§ WHAT TO PRODUCE
Locate the line that contains "You are a computer-use". Copy it and every following line through the end of the records, exactly, and include nothing else.

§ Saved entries
_ _ _
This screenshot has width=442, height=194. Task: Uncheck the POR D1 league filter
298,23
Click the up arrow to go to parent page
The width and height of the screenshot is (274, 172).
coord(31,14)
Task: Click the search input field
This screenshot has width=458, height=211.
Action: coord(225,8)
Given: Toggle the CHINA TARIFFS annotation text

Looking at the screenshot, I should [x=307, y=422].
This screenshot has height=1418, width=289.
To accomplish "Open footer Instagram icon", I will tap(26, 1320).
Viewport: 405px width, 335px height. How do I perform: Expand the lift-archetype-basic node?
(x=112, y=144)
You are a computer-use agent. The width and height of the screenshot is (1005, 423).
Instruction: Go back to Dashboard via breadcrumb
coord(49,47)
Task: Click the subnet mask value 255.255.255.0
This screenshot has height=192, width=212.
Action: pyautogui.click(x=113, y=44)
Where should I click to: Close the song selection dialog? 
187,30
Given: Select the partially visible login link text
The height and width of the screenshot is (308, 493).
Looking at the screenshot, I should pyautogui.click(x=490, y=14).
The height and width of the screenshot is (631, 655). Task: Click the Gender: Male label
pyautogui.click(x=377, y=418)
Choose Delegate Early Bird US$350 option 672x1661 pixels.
_ _ _
§ EXERCISE OUTPUT
You are a computer-use agent. The width and height of the screenshot is (1005, 423).
Instruction: Go back to Dashboard via breadcrumb
coord(49,47)
Task: Click the subnet mask value 255.255.255.0
This screenshot has height=192, width=212.
Action: pyautogui.click(x=113, y=44)
Where should I click to: Close the song selection dialog? 
187,30
Given: Select the partially visible login link text
The height and width of the screenshot is (308, 493).
Looking at the screenshot, I should pyautogui.click(x=490, y=14).
The height and width of the screenshot is (631, 655). Task: Click the Gender: Male label
pyautogui.click(x=377, y=418)
Choose Delegate Early Bird US$350 option 672x1661 pixels.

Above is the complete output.